If this was a range practice, I would now be waving the indicator to the left and right in a large arc.


----------



## gwp (25 Feb 2009)

Unveiling the monument will be the last several events that will take place across Canada beginning in 2009 and occuring mostly between May 4, 2010 and the first week of May 2011 -- the Centennial Year window. 

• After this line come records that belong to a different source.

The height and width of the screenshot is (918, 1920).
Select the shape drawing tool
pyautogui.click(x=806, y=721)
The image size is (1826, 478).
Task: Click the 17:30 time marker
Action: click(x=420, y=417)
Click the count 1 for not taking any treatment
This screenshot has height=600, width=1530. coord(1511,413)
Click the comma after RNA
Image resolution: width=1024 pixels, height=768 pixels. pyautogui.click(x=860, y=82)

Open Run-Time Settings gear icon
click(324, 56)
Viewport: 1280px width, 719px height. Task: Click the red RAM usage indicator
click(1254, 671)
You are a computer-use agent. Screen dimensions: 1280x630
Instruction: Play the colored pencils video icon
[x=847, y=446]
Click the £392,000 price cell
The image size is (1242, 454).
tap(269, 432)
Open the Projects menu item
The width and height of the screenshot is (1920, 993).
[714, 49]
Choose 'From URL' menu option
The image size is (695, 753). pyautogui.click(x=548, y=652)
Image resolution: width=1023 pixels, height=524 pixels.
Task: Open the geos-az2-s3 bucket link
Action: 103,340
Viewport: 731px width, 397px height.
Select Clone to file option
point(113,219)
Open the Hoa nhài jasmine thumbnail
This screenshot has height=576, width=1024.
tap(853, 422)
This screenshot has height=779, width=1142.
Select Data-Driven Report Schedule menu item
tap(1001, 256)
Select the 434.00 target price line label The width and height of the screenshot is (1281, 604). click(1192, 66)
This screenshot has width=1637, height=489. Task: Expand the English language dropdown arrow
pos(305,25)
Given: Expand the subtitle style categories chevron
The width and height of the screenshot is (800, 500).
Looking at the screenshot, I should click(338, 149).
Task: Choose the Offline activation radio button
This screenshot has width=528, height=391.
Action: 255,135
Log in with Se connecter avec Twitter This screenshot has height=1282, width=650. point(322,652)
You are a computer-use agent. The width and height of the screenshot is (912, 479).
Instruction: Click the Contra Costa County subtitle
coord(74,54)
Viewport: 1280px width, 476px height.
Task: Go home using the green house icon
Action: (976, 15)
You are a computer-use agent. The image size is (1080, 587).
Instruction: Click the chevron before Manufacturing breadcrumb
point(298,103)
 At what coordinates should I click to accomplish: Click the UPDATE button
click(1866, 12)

http://www.navy.forces.gc.ca/centennial/3/3-c_eng.asp

The first week of May is significant to the Navy for two reasons.  
The Naval Service Act was passed May 4, 1910 and 
Battle of the Atlantic Sunday is the first Sunday in May that marks the longest battle of the Second World War.


----------



## jollyjacktar (8 May 2012)

AND.... here it is.  Personally, I don't get it.  New navy monument dedicated in Ottawa


----------



## PMedMoe (8 May 2012)

jollyjacktar said:
			
		

> AND.... here it is.  Personally, I don't get it.  New navy monument dedicated in Ottawa



Me neither.  Looks like the tip of an iceberg.......   :dunno:


----------



## Journeyman (8 May 2012)

Ex-Dragoon said:
			
		

> > ....my starting assumption is that the final memorial will not look remotely Naval, let alone even vaguely maritime. Pity.
> 
> 
> And maybe it will be and you would have moaned about it for no reason....









      op:

...although apparently the "use of the naval colours (black, white and gold) creates an open space charged with meaning."   :nod:


----------



## jollyjacktar (8 May 2012)

Maybe it's a Ferreo Roche dropped by the gods onto a iceberg.  mmmmm chocolate.


----------



## PMedMoe (8 May 2012)

jollyjacktar said:
			
		

> Maybe it's a Ferreo Roche dropped by the gods onto a iceberg.  mmmmm chocolate.




 :rofl:


----------



## The Bread Guy (8 May 2012)

Journeyman said:
			
		

> And maybe it will be and you would have moaned about it for no reason....
> 
> 
> 
> ...


I'm surprised you were gracious enough not to mention the timeline....


----------



## Journeyman (8 May 2012)

milnews.ca said:
			
		

> I'm surprised you were gracious enough not to mention the timeline....


Gracious to a fault. I'm like that


----------